I am asking my mentor for my class about this question, but unfortunately the answers I get from her often take forever and do not always clear things up for me, so I hope someone out there in Physics Forum has a good way of explaining this to me. Here goes...

The question has some Mathematica input (Normal[Series] command) and output for the function f(x) = e -xCos(x). Then the question is asked "Mathematica is trying to tell you that, at x = 0, e-x Cos[x] and 1 - x + (x3)/3 - (x4)/6 + (x5)/5 have order of contact ____?"

Now to answer, I went back to what we learned about the definition of an expansion in powers of x was.
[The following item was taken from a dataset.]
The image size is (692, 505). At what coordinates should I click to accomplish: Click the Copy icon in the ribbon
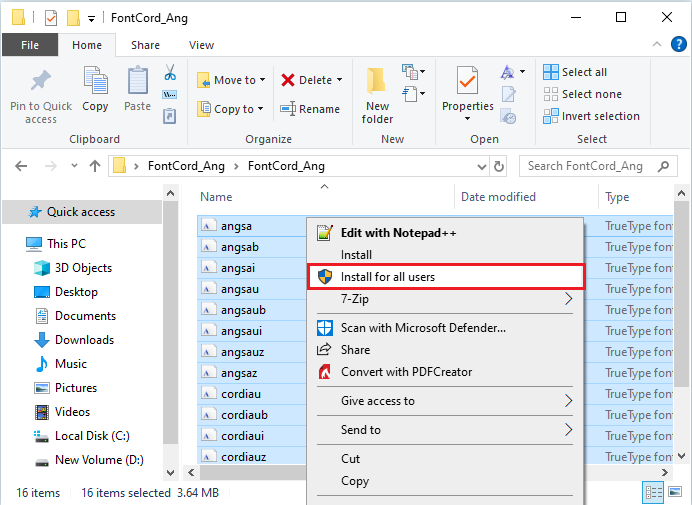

This definition from the materials is: Given a function f[x], the expansion of f[x] in powers of x is: a[0] + a[1]x + a2[x]2 + ... + a[k]xk, where the numbers a[0], a[1], a[2], ..., a[k] are chosen such that for every positive integer m, the function f[x] and the polynomial a[0] + a[1]x + a[2]x2 + ... + a[m]xm have order of contact m at x = 0.

From this definition, I believed the answer to the question would be "5" because we see that in the expansion given, we have a 5th degree polynomial. Instead, the answer was 4. Can you please explain where my reasoning was faulty, and why the actual answer is 4? My guess is that the (x5)/5 term is actually xm+1making it a 5th degree polynomial where m = 4. Is that correct? Or am I barking up the wrong tree?

 I plugged in $$e^{-x}\cos(x)-[1-x+x^3/3-x^4/6+x^5/5]$$ into wolfram alpha to find the taylor expansion, it was $$-x^5/6-x^7/630+x^8/2520-x^9/22680+O(x^{11})$$ This tells me that $$e^{-x}\cos(x)=1-x+x^3/3-x^4/6+x^5/30+O(x^7)$$ So they agree up to fourth order, but not to fifth order. For instance, since the first order terms are the same, their tangent planes are the same, that is, the contact is at least of order 1.